L'Anthropocène ou l’âge de la poubelle

Publié le 25 Mai 2013

VanGoghCreuseursArbres.jpgAu dernier congrès international de géologie (août 2012), certains scientifiques en tenant vraiment une couche (ah, ah), ont proposé de mettre un terme à notre trop vieil Holocène, une époque dans laquelle nous nous vautrons comme des porcs depuis dix mille ans (à plus vraie date), pour l’archiver et ainsi pour nous faire basculer impitoyablement dans le jeune et fringant « Anthropocène » qui serait né en l’an de grâce (ou pas) 1784 (début de l’ère industrielle).

Cet « Anthropocène » de l’échelle des temps géologiques et d’autres âges de pierre, voudrait inscrire dans les strates poussiéreuses, boueuses ou caillouteuses de notre patate de Terre toutes les modifications et autres sens dessus dessous que l’homo sapiens sapionce leur aurait peu ou prou apportés.

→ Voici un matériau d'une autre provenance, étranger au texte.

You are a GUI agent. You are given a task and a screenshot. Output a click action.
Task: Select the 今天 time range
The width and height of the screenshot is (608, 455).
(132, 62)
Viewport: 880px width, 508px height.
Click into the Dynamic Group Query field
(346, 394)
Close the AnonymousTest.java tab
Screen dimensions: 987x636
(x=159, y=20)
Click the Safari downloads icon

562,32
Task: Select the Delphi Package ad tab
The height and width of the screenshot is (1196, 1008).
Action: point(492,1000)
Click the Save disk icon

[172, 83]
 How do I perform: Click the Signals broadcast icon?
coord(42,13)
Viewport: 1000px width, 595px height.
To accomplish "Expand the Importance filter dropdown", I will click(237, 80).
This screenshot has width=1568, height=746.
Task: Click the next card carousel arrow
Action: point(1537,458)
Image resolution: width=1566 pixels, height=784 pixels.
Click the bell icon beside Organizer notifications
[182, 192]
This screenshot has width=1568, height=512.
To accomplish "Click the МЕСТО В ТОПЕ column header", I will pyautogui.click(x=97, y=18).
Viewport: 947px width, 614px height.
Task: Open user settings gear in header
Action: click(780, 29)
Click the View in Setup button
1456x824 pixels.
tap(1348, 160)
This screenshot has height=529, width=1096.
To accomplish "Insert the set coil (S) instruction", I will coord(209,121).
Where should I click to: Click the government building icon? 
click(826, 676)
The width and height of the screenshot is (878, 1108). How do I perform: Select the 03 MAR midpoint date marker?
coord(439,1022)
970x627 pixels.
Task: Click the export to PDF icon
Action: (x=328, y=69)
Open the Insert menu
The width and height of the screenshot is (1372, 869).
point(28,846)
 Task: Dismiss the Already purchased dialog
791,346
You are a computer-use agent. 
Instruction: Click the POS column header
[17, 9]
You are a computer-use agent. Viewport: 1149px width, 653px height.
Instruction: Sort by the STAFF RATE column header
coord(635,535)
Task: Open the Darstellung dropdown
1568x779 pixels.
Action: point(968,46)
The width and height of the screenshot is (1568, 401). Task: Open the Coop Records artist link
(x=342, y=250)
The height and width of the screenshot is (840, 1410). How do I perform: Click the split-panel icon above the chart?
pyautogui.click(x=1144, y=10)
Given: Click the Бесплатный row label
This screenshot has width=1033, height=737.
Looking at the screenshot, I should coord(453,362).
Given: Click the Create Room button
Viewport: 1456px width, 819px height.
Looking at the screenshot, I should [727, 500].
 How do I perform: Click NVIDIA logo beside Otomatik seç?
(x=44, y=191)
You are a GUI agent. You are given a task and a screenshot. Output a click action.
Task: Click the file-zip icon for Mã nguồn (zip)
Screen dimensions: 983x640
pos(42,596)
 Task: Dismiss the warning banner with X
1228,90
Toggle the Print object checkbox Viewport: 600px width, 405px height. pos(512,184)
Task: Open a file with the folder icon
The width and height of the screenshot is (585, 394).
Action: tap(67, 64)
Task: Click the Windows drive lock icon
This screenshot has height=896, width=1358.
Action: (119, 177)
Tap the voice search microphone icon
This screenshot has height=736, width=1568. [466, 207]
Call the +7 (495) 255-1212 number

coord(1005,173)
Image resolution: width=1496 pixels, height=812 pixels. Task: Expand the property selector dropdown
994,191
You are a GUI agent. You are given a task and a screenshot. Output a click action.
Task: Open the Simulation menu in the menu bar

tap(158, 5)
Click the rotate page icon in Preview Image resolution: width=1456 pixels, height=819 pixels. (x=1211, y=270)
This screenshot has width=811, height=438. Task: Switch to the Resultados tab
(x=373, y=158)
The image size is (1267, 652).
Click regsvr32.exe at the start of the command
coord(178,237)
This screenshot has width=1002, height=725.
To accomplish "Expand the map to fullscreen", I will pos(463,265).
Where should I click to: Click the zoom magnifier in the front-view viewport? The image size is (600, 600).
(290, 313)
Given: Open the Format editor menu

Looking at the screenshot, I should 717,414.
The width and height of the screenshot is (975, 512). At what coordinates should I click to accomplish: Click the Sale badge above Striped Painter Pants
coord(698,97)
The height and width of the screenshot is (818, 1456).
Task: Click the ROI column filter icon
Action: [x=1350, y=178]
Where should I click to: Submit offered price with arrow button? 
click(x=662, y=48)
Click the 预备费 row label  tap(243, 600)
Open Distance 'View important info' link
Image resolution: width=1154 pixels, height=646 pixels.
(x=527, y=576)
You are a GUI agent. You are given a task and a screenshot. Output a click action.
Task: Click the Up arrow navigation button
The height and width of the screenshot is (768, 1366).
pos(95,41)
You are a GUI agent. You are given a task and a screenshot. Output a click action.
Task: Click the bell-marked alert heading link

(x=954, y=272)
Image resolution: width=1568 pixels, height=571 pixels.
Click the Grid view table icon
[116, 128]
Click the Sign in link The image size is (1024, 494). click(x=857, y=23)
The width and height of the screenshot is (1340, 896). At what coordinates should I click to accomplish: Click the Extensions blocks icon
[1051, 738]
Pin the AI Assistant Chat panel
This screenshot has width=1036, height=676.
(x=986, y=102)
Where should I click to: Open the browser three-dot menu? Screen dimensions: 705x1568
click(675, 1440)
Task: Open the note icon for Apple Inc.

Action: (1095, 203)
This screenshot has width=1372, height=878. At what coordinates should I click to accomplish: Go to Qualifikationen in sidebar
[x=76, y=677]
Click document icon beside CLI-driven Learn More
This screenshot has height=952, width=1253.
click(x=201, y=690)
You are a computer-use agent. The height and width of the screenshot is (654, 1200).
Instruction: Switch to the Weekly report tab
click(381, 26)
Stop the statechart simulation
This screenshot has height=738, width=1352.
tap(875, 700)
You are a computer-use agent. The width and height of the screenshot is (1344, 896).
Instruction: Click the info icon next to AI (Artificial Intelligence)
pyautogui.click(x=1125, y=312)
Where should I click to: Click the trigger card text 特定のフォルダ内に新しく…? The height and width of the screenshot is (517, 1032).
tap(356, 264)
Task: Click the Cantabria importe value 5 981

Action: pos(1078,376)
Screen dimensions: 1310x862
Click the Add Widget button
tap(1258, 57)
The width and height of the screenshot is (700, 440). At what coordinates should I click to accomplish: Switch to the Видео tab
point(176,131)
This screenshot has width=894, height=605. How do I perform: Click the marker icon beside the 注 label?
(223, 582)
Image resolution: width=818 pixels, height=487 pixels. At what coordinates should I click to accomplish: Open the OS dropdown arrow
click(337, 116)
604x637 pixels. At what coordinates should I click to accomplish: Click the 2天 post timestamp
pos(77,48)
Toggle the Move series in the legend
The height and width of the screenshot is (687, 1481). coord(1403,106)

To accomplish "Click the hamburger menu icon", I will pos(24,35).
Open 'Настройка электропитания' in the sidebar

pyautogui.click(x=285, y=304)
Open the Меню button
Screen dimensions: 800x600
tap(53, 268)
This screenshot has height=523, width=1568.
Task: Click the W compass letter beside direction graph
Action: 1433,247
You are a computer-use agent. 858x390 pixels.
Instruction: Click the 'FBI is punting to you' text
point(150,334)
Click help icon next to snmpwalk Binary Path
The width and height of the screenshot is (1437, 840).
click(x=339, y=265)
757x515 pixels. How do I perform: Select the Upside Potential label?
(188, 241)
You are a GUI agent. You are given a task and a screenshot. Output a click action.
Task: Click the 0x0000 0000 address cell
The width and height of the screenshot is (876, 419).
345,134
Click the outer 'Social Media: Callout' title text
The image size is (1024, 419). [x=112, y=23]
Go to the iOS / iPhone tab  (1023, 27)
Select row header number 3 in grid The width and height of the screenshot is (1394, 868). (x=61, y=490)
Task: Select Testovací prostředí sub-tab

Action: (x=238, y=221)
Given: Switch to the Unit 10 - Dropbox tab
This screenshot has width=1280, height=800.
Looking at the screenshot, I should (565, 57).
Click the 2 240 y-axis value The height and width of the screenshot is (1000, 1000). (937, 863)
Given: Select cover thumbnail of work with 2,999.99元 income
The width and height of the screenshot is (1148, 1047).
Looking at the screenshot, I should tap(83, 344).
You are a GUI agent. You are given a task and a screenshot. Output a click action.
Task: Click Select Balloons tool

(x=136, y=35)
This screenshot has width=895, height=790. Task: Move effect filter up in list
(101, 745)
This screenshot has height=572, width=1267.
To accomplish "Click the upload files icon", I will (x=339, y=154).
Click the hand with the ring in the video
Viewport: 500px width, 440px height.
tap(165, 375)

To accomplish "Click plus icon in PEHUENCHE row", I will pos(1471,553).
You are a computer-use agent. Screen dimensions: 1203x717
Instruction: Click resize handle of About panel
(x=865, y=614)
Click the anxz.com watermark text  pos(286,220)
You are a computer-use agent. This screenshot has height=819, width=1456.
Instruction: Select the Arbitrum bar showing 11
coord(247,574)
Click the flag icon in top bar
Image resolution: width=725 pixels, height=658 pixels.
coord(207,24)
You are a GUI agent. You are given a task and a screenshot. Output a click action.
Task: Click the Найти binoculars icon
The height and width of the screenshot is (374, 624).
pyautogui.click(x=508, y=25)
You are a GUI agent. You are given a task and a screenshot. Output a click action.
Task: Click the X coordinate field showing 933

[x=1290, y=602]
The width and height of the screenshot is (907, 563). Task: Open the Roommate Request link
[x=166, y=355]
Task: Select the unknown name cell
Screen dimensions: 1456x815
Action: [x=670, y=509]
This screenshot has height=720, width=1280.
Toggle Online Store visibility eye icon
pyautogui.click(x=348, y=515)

Après une experte bafferie que l’on imagine salée, les creuseurs taupes-garoues congressistes ont finalement rejeté cette proposition en arguant qu’il n’y avait pas le feu au lac cambrien, que nous n’étions que poussières et fétus de paille sur notre pomme terrestre toujours pas chaude et que jusqu’à preuve du contraire, on se trouvait pépère pénard dans cet Holocène qui n’aurait du reste pas encore vraiment jeté sa gourme. Ah, mais quoi !

Voilà.

Cela étant, il est vrai que l’homo sapiens telefonicus depuis qu’il a appris à casser des cailloux pour en faire des haches, du béton, des barres HLM, des sacs plastiques, des pneus de bagnoles, des mégots de clopes, des piles de lampes, des satellites, des cannettes de bière, des croisettes festives, des kalachnikovs, des trottoirs à crottes et autres trucs plus ou moins propres, utiles et agréables, en a rajouté une sacrée couche-culotte (ah, ah) sur la planète bleue.

Certes.

Somme toute, c’est encore peanuts par rapport à ce qu’avaient craché nos bons vieux feus ou en sieste volcans des familles auvergnates, ou à ce qu’avaient bougé tous azimuts ces frénétiques et intenables plaques tectoniques qui ont quand même envoyé au sommet de l’Himalaya des tonnes de coquilles de moules marinières avec leurs frittes et leurs baraques.

Ce n’est pas une raison non plus pour balancer n’importe où des batteries de bagnoles, comme on peut le voir encore et toujours dans nos belles forêts franciliennes.

Bref les gens, nous resterons confits et confus dans l’Holocène avec nos ancêtres du Mésolithique et du Néolithique, mais hélas, avec aussi nos abominables et sinistres singes du Poli-thique, voire du Jurassique inférieur.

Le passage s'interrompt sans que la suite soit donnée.